Week 11 (Apr 10) — Causal Abstractions
- Causal Abstraction: A Theoretical Foundation for Mechanistic Interpretability (2023–2025)
- Atticus Geiger et al.
- https://arxiv.org/abs/2301.04709
Develops formal criteria for when mechanistic explanations support valid higher-level causal abstractions, grounding interpretability claims in intervention semantics.
Week 12 (Apr 17) — Sparse Auto-encoders
- Towards Monosemanticity: Decomposing Language Models With Dictionary Learning (2023)
- Anthropic Interpretability Team
- https://transformer-circuits.pub/2023/monosemantic-features
Uses sparse dictionary learning to decompose MLP activations into interpretable, monosemantic features; foundational method for scalable mechanistic interpretability.
Week 13 (Apr 24) — Large-Scale Mechanistic Interpretability
- On the Biology of a Large Language Model (2025)

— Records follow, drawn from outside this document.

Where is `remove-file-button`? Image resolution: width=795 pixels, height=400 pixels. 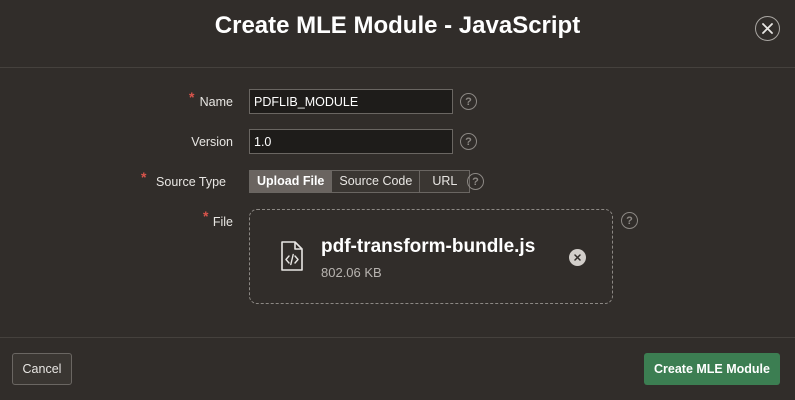 remove-file-button is located at coordinates (578, 258).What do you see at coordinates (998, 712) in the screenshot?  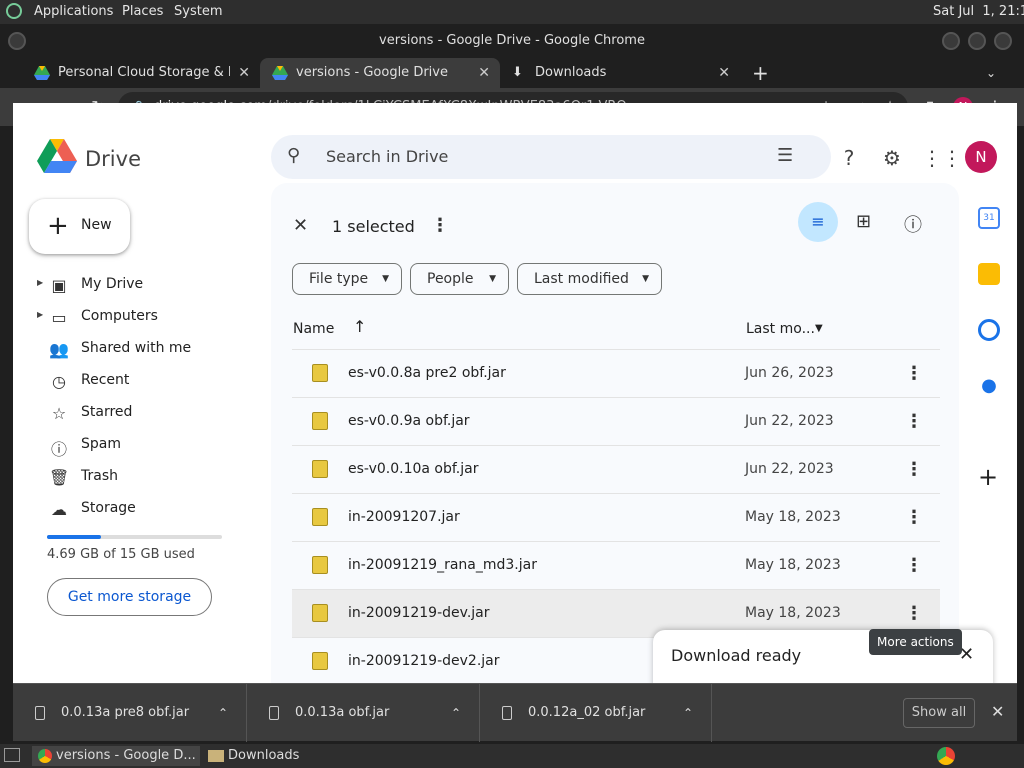 I see `close-shelf-icon: ✕` at bounding box center [998, 712].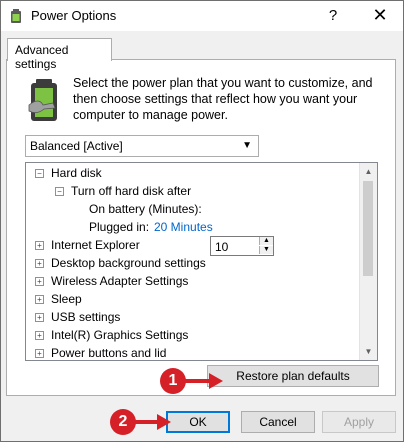 The height and width of the screenshot is (442, 404). What do you see at coordinates (368, 172) in the screenshot?
I see `scroll-up-icon: ▲` at bounding box center [368, 172].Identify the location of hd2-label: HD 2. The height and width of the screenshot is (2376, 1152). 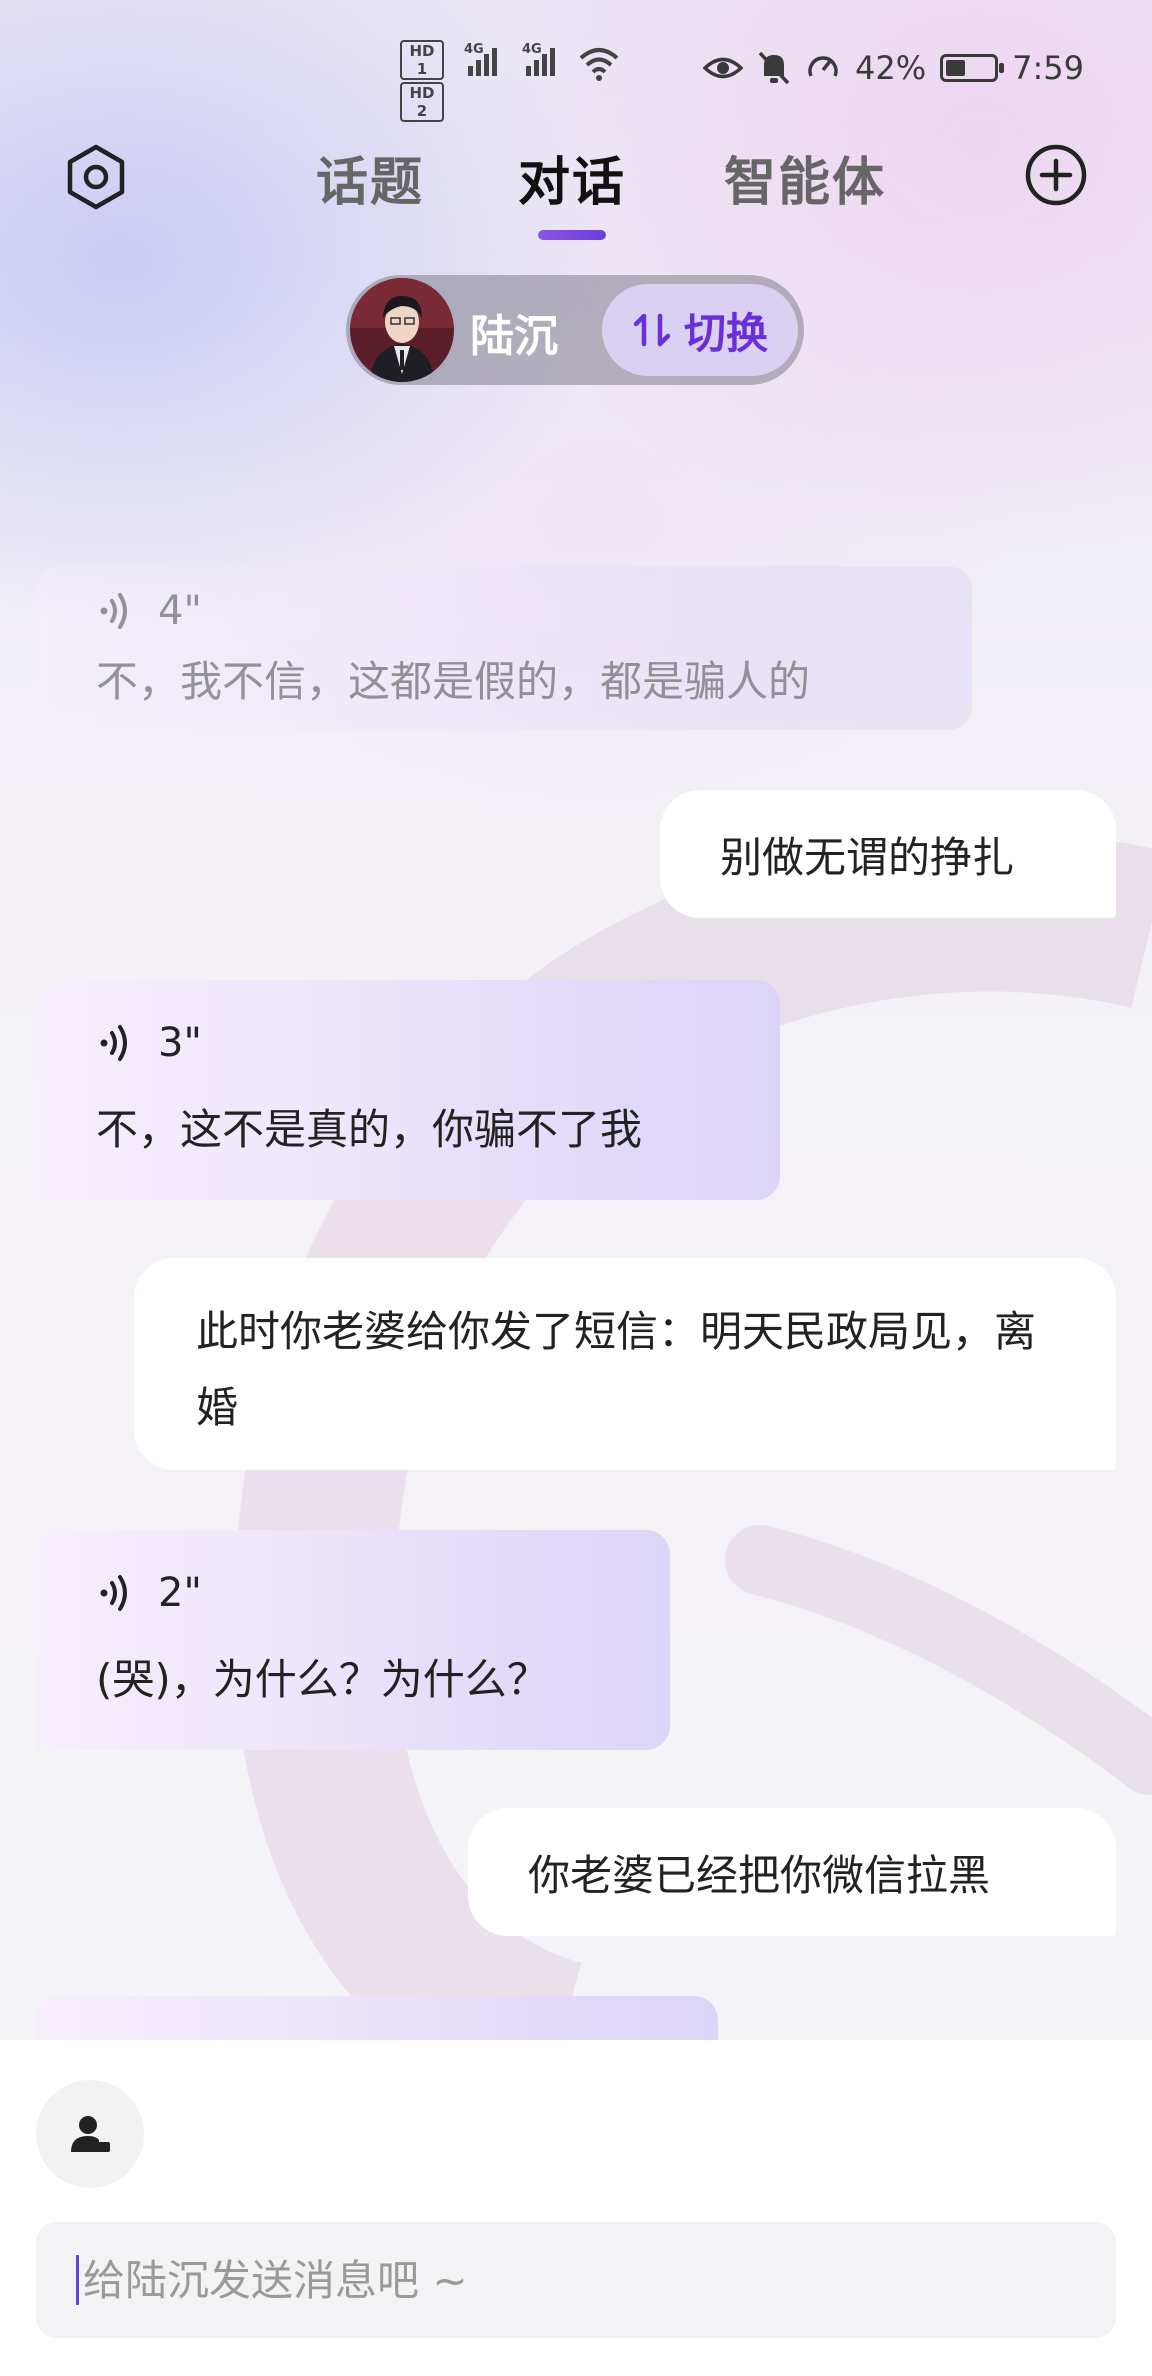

- Anthropic Interpretability Team
- https://www.anthropic.com/research/biology-of-a-large-language-model
Anthropic’s most ambitious attempt to construct detailed mechanistic explanations of a frontier language model, tracing behavior through features, circuits, and attribution graphs.
Part III: Limits
Week 14 (May 1) — Mesa-Optimization and Deceptive Alignment
- Risks from Learned Optimization in Advanced ML Systems (2019)
- Evan Hubinger et al.
- https://arxiv.org/abs/1906.01820
Classic paper on adversarial AI behavior and deceptive alignment.
Week 15 (May 8) — Deceptive Interpretability
- Deceptive Automated Interpretability: Language Models Coordinating to Fool Oversight Systems (2025)
- Simon Lermen, Mateusz Dziemian, Natalia Pérez-Campanero Antolín
- https://arxiv.org/abs/2504.07831
Shows how models/agents can produce deceptive explanations that evade automated interpretability-based oversight; stress-tests interpretability as safety infrastructure.
Expectations and Participation
Preparation
- Complete the assigned reading before each session
- Come prepared with questions, critiques, or connections to other work
Discussion
- Active participation is expected; the value of the group depends on collective engagement
- Discussions will focus on: What does this paper claim? How do we evaluate those claims? What are the implications for AI safety?